TASK DETAILS: Using the entries below, quote exactly the span of lines that begins with the line containing "nové technologie (604, 792)" and ends with the final line.

[Pixel coordinate grounding data]
<<<<
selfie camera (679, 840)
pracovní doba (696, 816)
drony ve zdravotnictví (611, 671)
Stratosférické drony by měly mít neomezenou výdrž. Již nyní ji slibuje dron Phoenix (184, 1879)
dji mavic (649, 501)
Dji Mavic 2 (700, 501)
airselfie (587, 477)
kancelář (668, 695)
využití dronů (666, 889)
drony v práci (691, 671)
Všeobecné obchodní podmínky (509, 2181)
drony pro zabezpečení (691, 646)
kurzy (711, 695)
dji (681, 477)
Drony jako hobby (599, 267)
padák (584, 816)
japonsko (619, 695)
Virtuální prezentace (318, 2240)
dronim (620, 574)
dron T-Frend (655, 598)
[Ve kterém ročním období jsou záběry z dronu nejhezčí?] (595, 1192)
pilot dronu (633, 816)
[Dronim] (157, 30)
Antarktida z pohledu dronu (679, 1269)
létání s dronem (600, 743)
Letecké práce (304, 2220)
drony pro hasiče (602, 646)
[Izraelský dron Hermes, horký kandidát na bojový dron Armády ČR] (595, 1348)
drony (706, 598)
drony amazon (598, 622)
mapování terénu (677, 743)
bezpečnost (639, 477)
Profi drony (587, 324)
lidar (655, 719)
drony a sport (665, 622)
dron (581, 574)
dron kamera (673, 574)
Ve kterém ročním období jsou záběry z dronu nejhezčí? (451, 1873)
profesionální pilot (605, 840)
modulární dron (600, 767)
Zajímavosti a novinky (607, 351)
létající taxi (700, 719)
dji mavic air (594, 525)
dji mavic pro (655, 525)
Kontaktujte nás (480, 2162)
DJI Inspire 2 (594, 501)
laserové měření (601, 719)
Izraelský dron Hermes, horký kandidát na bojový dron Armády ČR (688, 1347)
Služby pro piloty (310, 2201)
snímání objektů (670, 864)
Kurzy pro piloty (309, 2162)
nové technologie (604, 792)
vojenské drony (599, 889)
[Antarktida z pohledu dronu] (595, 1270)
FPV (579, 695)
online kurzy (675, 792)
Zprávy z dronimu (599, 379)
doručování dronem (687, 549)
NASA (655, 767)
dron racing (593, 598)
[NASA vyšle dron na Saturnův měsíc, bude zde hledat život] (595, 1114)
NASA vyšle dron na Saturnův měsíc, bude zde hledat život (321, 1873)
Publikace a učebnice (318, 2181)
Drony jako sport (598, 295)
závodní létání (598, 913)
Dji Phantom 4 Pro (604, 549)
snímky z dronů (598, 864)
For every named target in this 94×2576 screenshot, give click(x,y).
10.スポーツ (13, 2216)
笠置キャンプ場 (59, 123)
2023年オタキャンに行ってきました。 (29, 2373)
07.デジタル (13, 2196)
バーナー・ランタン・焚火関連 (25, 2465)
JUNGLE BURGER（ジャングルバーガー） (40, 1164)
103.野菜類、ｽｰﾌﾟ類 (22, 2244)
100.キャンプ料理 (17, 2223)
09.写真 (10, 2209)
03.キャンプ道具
>>>>
WRITTEN RESPONSE:
nové technologie (604, 792)
vojenské drony (599, 889)
[Antarktida z pohledu dronu] (595, 1270)
FPV (579, 695)
online kurzy (675, 792)
Zprávy z dronimu (599, 379)
doručování dronem (687, 549)
NASA (655, 767)
dron racing (593, 598)
[NASA vyšle dron na Saturnův měsíc, bude zde hledat život] (595, 1114)
NASA vyšle dron na Saturnův měsíc, bude zde hledat život (321, 1873)
Publikace a učebnice (318, 2181)
Drony jako sport (598, 295)
závodní létání (598, 913)
Dji Phantom 4 Pro (604, 549)
snímky z dronů (598, 864)
For every named target in this 94×2576 screenshot, give click(x,y).
10.スポーツ (13, 2216)
笠置キャンプ場 (59, 123)
2023年オタキャンに行ってきました。 (29, 2373)
07.デジタル (13, 2196)
バーナー・ランタン・焚火関連 (25, 2465)
JUNGLE BURGER（ジャングルバーガー） (40, 1164)
103.野菜類、ｽｰﾌﾟ類 (22, 2244)
100.キャンプ料理 (17, 2223)
09.写真 (10, 2209)
03.キャンプ道具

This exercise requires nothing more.